Is Social Networking Good for Learning?
Chief Learning Officer
Enterprise social networks are private internal software platforms designed to engage employees while fostering collaboration, communication, knowledge sharing and informal learning.
|Scooped by Dr. Dan Kirsch|
I'm almost not sure where to start with this one....but what starts out as a potentially interesting read that discusses the important connection between social networking (sharing knowledge) and learning and knowledge management, fairly quickly is reduced to a discussion of the technological side of things.
Consider this sound bite: "Technology is considered a strategic asset for many organizations and is recognized as an integral part of business strategy because organizations can use it to maximize employees’ contributions and performance."
I have to give that one a good ole grade of "F" because it is flat out wrong. Not that many organizations don't consider technology to be a strategic asset, but rather that technology isn't a strategic asset. Well, generally speaking. Unless of course you have single-handedly just created a unique bit of social networking technology that is unknown to any other organization on the planet that allows for unique knowledge capture and sharing. And even then I give it a very short innovation head start period before others are following that lead.

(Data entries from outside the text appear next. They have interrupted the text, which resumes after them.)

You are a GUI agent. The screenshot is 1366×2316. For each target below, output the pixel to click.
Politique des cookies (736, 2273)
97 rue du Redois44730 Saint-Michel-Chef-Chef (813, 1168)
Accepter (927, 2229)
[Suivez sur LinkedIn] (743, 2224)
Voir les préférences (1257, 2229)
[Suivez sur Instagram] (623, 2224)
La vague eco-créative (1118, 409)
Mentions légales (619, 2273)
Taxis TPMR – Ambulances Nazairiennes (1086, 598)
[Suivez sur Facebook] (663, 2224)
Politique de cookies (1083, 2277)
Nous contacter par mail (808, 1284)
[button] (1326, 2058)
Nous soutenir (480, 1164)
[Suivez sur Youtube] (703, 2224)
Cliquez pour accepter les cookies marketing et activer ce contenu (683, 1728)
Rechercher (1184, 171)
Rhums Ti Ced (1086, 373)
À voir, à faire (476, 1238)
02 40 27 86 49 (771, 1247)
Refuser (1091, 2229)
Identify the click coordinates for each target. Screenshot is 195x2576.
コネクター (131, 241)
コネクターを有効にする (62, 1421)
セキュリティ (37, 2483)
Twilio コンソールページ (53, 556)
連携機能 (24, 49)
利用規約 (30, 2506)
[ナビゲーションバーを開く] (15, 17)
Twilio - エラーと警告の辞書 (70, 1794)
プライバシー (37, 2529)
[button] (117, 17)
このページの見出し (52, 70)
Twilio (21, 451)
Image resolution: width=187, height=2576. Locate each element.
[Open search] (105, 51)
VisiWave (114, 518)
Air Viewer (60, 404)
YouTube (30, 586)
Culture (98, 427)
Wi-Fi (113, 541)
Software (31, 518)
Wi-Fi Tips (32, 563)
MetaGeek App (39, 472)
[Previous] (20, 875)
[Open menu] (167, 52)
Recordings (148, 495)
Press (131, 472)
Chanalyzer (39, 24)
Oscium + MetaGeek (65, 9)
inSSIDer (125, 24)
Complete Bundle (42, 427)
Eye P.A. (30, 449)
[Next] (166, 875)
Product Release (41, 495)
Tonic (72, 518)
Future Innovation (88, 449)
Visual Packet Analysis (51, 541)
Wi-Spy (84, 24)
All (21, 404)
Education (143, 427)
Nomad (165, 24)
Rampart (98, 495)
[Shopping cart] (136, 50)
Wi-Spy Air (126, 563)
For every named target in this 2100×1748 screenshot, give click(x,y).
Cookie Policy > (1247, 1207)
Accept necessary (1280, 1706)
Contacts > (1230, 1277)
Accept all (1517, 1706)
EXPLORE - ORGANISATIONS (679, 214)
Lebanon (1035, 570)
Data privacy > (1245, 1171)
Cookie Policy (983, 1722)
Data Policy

Technology, and choosing to have it and to use it isn't really ground breaking. And it's not a strategy. That's akin to suggesting that utilizing cell phones is a strategy. IT is a tool. Having a tool isn't a strategy. It is a tool. And having a technology that everyone else has does not maintain the organization's capacity to determine its future well-being (which is pretty much the definition of a "strategic asset").
The reality of it is that if you intend to use social networking to support your organizational learning (and I'm suggesting that you should do that) and you recognize the importance of that social networking to knowledge sharing (which is clearly linked to organizational learning)....then it's probably time to start considering what your social networking goals are. What that strategy is. And how exactly (and I mean exactly) social networking fits within the organization's Knowledge Management and Learning strategies. And how those stategies are tied to the overarching organizational strategy.
My point is that if you breeze through this article you will see that the only discussion of strategy though is the above quote, which suggested that technology is an integral part of strategy and that it is a strategic asset. No other discussion of strategy.
And that speaks to exactly why so many organizations aren't truly reaping the benefits from social networking. They simply have no strategy. It is ad hoc. It happens on its own terms, without regard for determining how what knowledge that is being transferred and captured might improve the organizational learning and then contribute to the big picture goals.
A lot of those organizations who tout their "success" at social networking....are simply lucky. Not consistent. Not making cultural reforms. And therein wasting organizational learning opportunities.